P16/INK4A is tumor suppressor protein that plays a critical role in cell cycle regulation. Loss of P16 protein expression has been implicated in pathogenesis of many cancers, including lymphoma. Therefore, we sought to investigate if loss of P16 protein expression is associated with lymphoma and/or any specific lymphoma subtypes (Hodgkin-s lymphoma (HL) and nonHodgkin-s lymphoma (NHL)). Fifty-five lymphoma cases consisted of 30 cases of HL and 25 cases of NHL, with an age range of 3 to 78 years, were examined for loss of P16 by immunohistochemical technique using a specific antibody reacting against P16. In total, P16 loss was seen in 33% of all lymphoma cases. P16 loss was identified in 47.7% of HL cases. In contrast, only 16% of NHL showed loss of P16. Loss of P16 was seen in 67% of HL patients with 50 years of age or older, whereas P16 loss was found in only 42% of HL patients with less than 50 years of age. P16 loss in HL is somewhat higher in male (55%) than in female (30%). In subtypes of HL, P16 loss was found exclusively in all cases of lymphocyte depletion, lymphocyte predominance and unclassified cases, whereas P16 loss was seen in 39% of mixed cellularity and 29% of nodular sclerosis cases.

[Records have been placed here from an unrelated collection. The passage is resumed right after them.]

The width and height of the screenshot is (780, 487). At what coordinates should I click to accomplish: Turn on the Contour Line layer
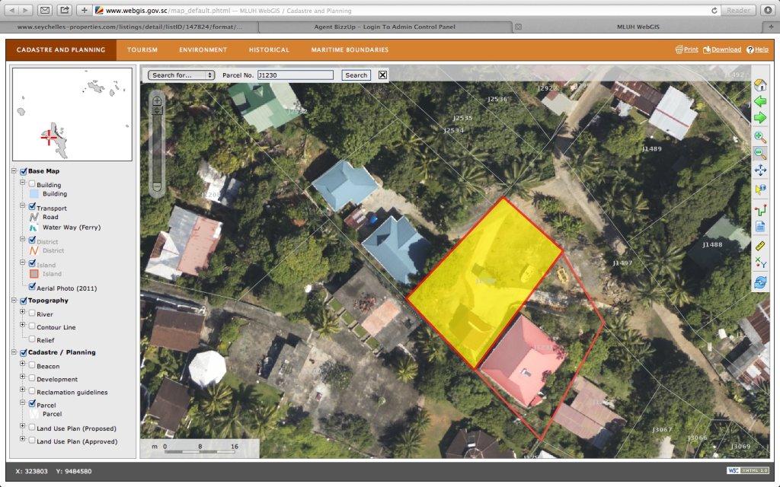pyautogui.click(x=31, y=327)
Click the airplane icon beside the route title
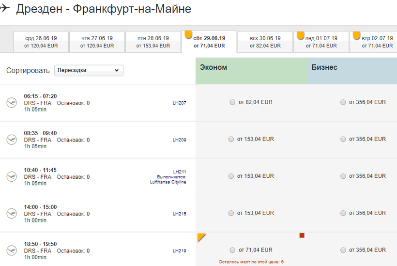397x266 pixels. tap(5, 8)
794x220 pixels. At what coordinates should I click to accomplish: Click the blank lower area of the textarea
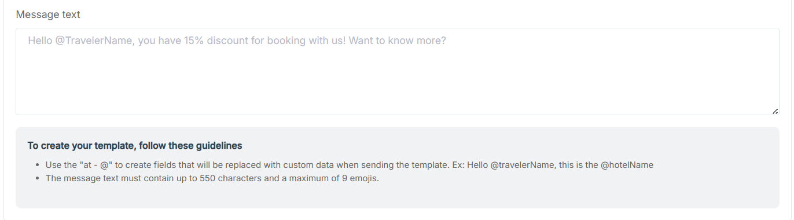[x=397, y=87]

In low grade NHL patients, P16 loss was seen in approximately one-third of cases, whereas no or very rare of P16 loss was found in intermediate and high grade cases. P16 loss did not show any correlation with age or gender of NHL patients. In conclusion, the high rate of P16 loss seen in our study suggests that loss of P16 expression plays a critical role in the pathogenesis of lymphoma, particularly with HL.

Keywords: B-cells, immunostaining, P16 protein, Reed-Sternberg cells, tumors.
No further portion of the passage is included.